The explicit task is the following:

  • Write 'Round' complex op in lassen/stdlib
  • Write a test for Round using hwtypes.FPVector (please do not use float2bfbin/bfbin2float)
  • Write 'Ceil' complex op in lassen/stdlib
  • Write a test for Ceil using hwtypes.FPVector (please do not use float2bfbin/bfbin2float)
  • Write 'Floor' complex op in lassen/stdlib
  • Write a test for Floor using hwtypes.FPVector (please do not use float2bfbin/bfbin2float)

@nikhilbhagdikar, if you need an example of how to use FPVector, you can refer to tests/test_pe.py

I can try to take on round

We can partially implement round by cascading FCnvInt2F and FGetFint (int2float and float2int). However it only works for a sub range of floats* also it implements round to 0 (floor on positive, ceil on negative). So round(-.7) == round(.7) == 0 and round(1.2) == round(1.7) == 1

*empirically it works (-BOUND, BOUND) for BOUND=215-26-1

I think we could implement a full range round to 0 with the following:

def round(x):
  if exponent(x) > mantissa_size(x):
     return x #x is already an integer
  else:
     return i2f(f2i(x))

However this will take 5 PEs (extract exponent, compare, mux, i2f, f2i) instead of 2.

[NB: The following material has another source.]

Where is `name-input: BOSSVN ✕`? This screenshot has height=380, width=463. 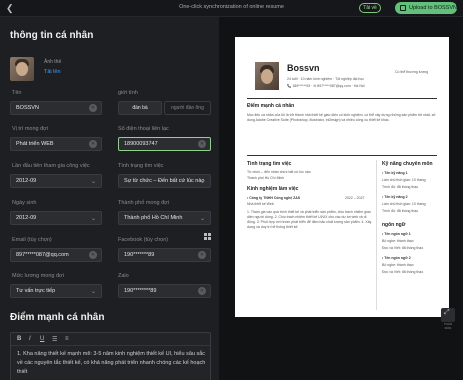
name-input: BOSSVN ✕ is located at coordinates (56, 108).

To get a proper floor we could use the following algorithm:

def floor(x):
   sign = x & (1 << 15) #gets the sign bit
   a_x = abs(x)
   r_x = round(a_x)
   return r_x | sign #sets the sign bit

which takes 3 additional PEs over round (&, abs, |)
ceil would be 1 PE over floor as we could use basically the same procedure but need the negative absolute value.

round to nearest could also be implementable as 1 PE over floor

def round_nearest(x):
  return floor(x+0.5)

Long story short:
round_towards_zero(x) where x is guaranteed to be in some limited range takes 2 PEs
round_towards_zero(x) where x can be anything takes 5 PEs
floor(x) +3 PEs over round_towards_zero
ceil(x) +4 PEs over round_towards_zero
round_nearest(x) +4 PEs over round_towards_zero

@nikhilbhagdikar If you have any ideas on how to do any of this with fewer PEs let me know

@cdonovick, thanks for doing this analysis. @jeffsetter, could you comment on the range issue for halide applications? Specifically, what sets of applications could we get away with using the Bounded round?

*empirically it works (-BOUND, BOUND) for BOUND=2^15-2^6-1

Since the range of bfloat is approximately +- 2^127, this rounding loses many orders of magnitude of the bfloat range. Essentially this renders the rounding to integers and omits rounding of large floating point numbers entirely.

Sorry, I missed that the range does not have to be bounded, but instead takes 5 PEs. I believe we are most likely to use that mapping in most cases.

It is unclear to me if the above strategy is the only one possible for rounding. The algorithm I use in Halide is below, which may be useful in finding a more efficient mapping.
https://github.com/StanfordAHA/Halide-to-Hardware/blob/handcrafted/src/EmulateFloat16Math.cpp#L220

@jeffsetter just to be clear we talking about implementing a round operations bfloat->bfloat (round(1.2) == 1.0, round(12.0) == 12.0) where only fractional parts (mantissa bits that have value < 1) are rounded. It looks like you are rounding ieee 754 singles to bfloat which is a very different task.

Github is stupid, partially resolves != resolves